Réponse de le 15/09/2014 à 18:15 :
Closer et autres daubes se portent bien... c'est le positionnement "gauche bien pensante" qui est en train de partir en vrille, c'est pas plus mal.
Réponse de le 25/09/2014 à 16:51 :
Vous avez raison tous les deux car vous ne parlez tout simplement pas du même segment de consommateurs.
a écrit le 15/09/2014 à 15:14 :
et la suppression des subventions ? quelqu'un y a pensé ?
Réponse de le 15/09/2014 à 15:27 :
Le Figaro 16 179 637 euros de subvention
Le Monde 16 150 256 euros de subvention
Aujourd’hui En France 11 997 569 euros de subvention
Ouest France 10 443 192 euros de subvention
La Croix 10 435 028 euros de subvention
Télérama 10 105 985 euros de subvention
Libération 9 832 531 euros de subvention

La suite ici : http://www.observatoiredessubventions.com/2014/montants-des-aides-a-la-presse-2013/
a écrit le 15/09/2014 à 14:40 :
c'est la faute à Sarko !!
a écrit le 15/09/2014 à 14:39 :
je ne comprends pas ....avec Hollande et la Gauche tout aurait du aller mieux , non ??
Réponse de le 15/09/2014 à 15:21 :
On vous a menti !...
a écrit le 15/09/2014 à 14:34 :
Les difficultés de ce journal qui ne sert à rien me font ni chaud ni froid.

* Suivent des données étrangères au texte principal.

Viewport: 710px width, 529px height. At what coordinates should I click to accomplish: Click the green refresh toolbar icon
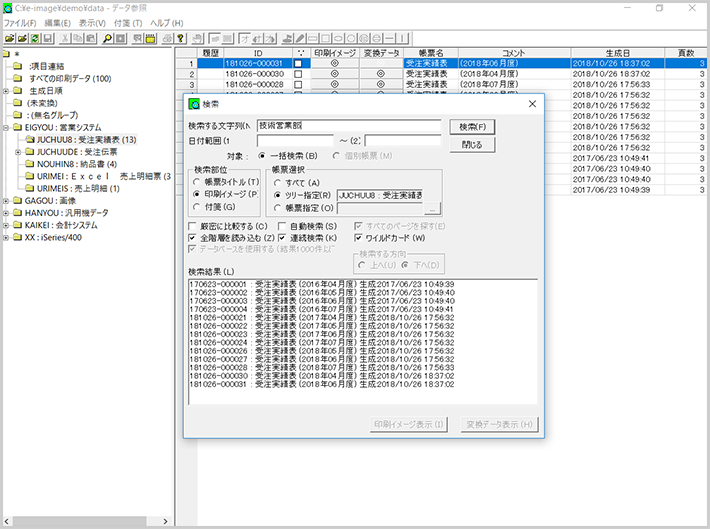click(34, 38)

a écrit le 15/09/2014 à 13:30 :
lorsque l'on connait le repreneur on ne doit pas s'étonner. Séparation fiscale des actifs (essentiellement foncier) de l'activité journalistique puis mise en liquidation progressive de cette dernière avec recherche maxi de prise en charge par l'état puis valorisation du foncier et hop plus value exceptionnelle sur celles ci. L'homme est connu pour ce type de reprise dont la seule fin est la plus value foncière disponible. Raison pour laquelle il s'intéresse également à Nice Matin.